My colleague’s, “Let’s check it out” set our course, and we followed our ears to the source of the wild noise. Walking into the classroom from which the cacophony came, we stopped in wide-eyed astonishment. A sight we had never before witnessed (and hopefully never see again) met our eyes—the children were actually dancing on the tables!
My colleague came to her senses first. “What is going on here?” she queried in her serious teacher voice. Smiling cherubs turned to face us, and the wild gyrations stilled. Then, with a few words of redirection, students scampered off the tables and began to sit in their designated seats. One of us called the office for help —apparently the teacher of the class was late (again)—and it was painfully obvious that the unsupervised students desperately needed the presence of an adult. Since my friend and I could not stay, we had our own classrooms to attend to, we needed help.
The story of the dancing-on-the-table students became an oft-recited anecdote in that school that caused teachers to shudder in horror. It represented some of the worst behavior teachers abhor, renegade behavior apparently springing from the fact that the teacher’s heart was not in her work. She consistently came late, consistently left early, and consistently failed to put in the preparation necessary for a well-run classroom. Sad to say, she epitomized the negative aspect of an axiom a friend and I came up with in our high school years: the degree of success is directly proportional to the degree of investment.
I’ve seen the truth of this played out over and over throughout the years. I’m sure you have, too. The music virtuoso doesn’t just “happen”—the excellence in performance is the result of hour upon hour of constant practice. A chef does not achieve cordon bleu status from one day to the next— it takes years of learning and practice cooking to achieve such a recognition . The expert fisherman does not become one by happenstance—it takes him hours and hours of study, preparation, and practice to become an accomplished angler. A wonderful sermon doesn’t just “happen”—it’s the result of hours upon hours of prayer, Bible study, and seeking God. A Christian with an aura of the presence of Christ is not by chance—it’s the result of days, weeks, months, and years of spending time with God in His Word as well as in their prayer closet.
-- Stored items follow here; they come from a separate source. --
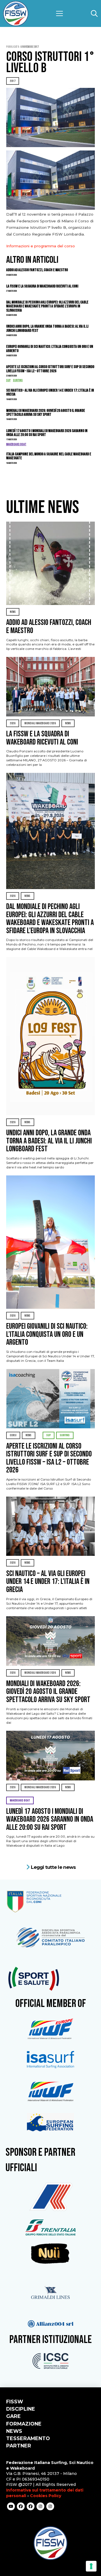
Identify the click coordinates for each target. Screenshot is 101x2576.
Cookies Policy (45, 2495)
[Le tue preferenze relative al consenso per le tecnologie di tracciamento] (91, 2566)
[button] (59, 13)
While “off the cuff” actions might be necessary at times and can contain elements of greatness, excellence in any area comes only through persistent discipline.
Every day we are faced with decisions. Do we take the easy way—or do we stick in dogged determination to the discipline that will result in excellence? Businessman and entrepreneur Wesam Fawzi put it this way: “The quality of your life is built on the quality of your decisions.” In “The Road Less Traveled” Frost might have intimated that choices at a crossroads are equally traveled—but the number of people that choose a given road should not be our guiding factor. The important question each of us should pose is this: which road is best for me?
Bottom line: small investment, small return. Big investment, big return. Big investment is usually not the easy road, but it is hands down the most rewarding.
Who’d a “thunk” that the mantra Grandma María drilled into us, her little peeps, was a recipe for excellence in life ? “Do everything you do as if you’re doing it for Jesus,” she’d admonish. “Give it your all.” So we did—better that than face the wrath of Khan (embodied in Grandma’s great disappointment in us). The result? A family woven together by greatness—businessmen, entrepreneurs, educators, lawyers, and, best of all, a people whose heart beats after God’s .
Do you hanker after success? Do it God’s way: invest in what you are doing. Invest your heart, your time, your thoughts—and your God-given success will be sure to come forth in direct proportion. Above all, I sincerely hope that in those avenues of success you yearn for is included a closer walk with Jesus.
“And whatsoever ye do, do it heartily, as to the Lord, and not unto men” (Colossians 3:23).
"He did it with all his heart and prospered"(2 Chronicles 31:21).